* Instructions for the task: Reproduce verbatim the passage of the melanoma resistance article that begins with the words "The cells in" and ends with "acquiring new mutations.".

Targeting Non-BRAF Mutations in Melanoma to Address BRAF Inhibitor Therapy Resistance


BRAF-mutated metastatic melanoma can be treated with the U.S. Food and Drug Administration (FDA)-approved drug vemurafenib, an oral therapy that targets the V600E mutation in the BRAF protein. Another BRAF inhibitor, dabrafenib, has been filed with the FDA for treatment of the same patient population. BRAF inhibition results in rapid shrinkage of tumors for the majority of BRAF-mutated melanoma patients. But while treatment with a BRAF inhibitor alone results in tumor shrinkage in the short-term, patients’ tumors begin to grow again, typically 6 to 7 months after starting treatment.

“Most patients who receive BRAF inhibitor therapy undergo massive [shrinkage of their tumor mass] within 1 to 2 months of starting therapy,” says Roger Lo, MD, PhD, an assistant professor of dermatology and molecular and medical pharmacology at the University of California, Los Angeles (UCLA) School of Medicine and a researcher at the Jonsson Cancer Center, also in Los Angeles. “This initial response is most commonly incomplete and the patient is left with a residual tumor volume.”

The cells in this tumor volume are typically dormant—that is, they have stopped growing. But over time, as the tumor is exposed to the BRAF inhibitor treatment, resistance develops and the tumor begins to grow. This growth occurs because the tumor finds a way to get around the BRAF inhibition by acquiring new mutations.

At the American Association for Cancer Research (AACR) annual meeting last week in Washington, DC, Lo presented research on the ways melanoma tumors can bypass BRAF inhibitor therapy. Lo and colleagues are learning about the ways melanomas adapt to BRAF inhibitor therapy by comparing patient tumor samples before and after treatment with the drug. The researchers are also creating cell lines from these tumor samples to conduct experiments, including testing new drug combinations that may prolong resistance development.

One combination approach currently being tested in the clinic is that of a BRAF and MEK inhibitor. Based on phase II trial data, the combination appears to extend the duration of response to a BRAF inhibitor alone (See blog post on evolution from monotherapy to combination therapy). The BRAF and MEK proteins are both part of the same mitogen-activated kinase (MAPK) pathway. BRAF signals and activates the MEK kinase, leading to activation of growth signals in the cell.

By understanding the mutations that melanomas acquire, Lo and colleagues hope to design new combination therapy trials. The major BRAF inhibitor resistance mutations that have been identified so far include increased copies of the V600E BRAF mutant gene, mutations that result in different splice-variants of BRAF, activation of NRAS (another protein in the MAPK pathway), and strongly-activating MEK mutations. There are other mutations in different signaling pathways that do not occur as frequently. Some are in the phosphoinositide 3-kinase (PIK3) pathway, which is involved in cell growth and is mutated in many different types of cancer.

Lo and colleagues have found that cells resistant to vemurafenib have increased activity of the PIK3 pathway, as measured by activation of AKT, a central protein in the pathway. Inhibiting both BRAF and the PI3K pathways in cell lines can lead to a more robust inhibition of both pathways and delay in signaling that promotes growth when cells are treated with a BRAF inhibitor alone.

But Lo has found that the context of the cell matters. The same mutation acts differently depending on the other mutations present in the cell. This genetic context of tumors will affect selection of patients likely to benefit from the various combination therapies being developed, such as combining a BRAF inhibitor with an AKT or PI3K inhibitor. Combining either of these with a BRAF inhibitor, or even a triple-combination therapy, is a rational strategy that may delay resistance development in certain patients with BRAF-mutated melanoma.

* Given information:
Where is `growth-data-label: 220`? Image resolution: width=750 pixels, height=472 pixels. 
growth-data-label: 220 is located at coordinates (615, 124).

* Answer area:
The cells in this tumor volume are typically dormant—that is, they have stopped growing. But over time, as the tumor is exposed to the BRAF inhibitor treatment, resistance develops and the tumor begins to grow. This growth occurs because the tumor finds a way to get around the BRAF inhibition by acquiring new mutations.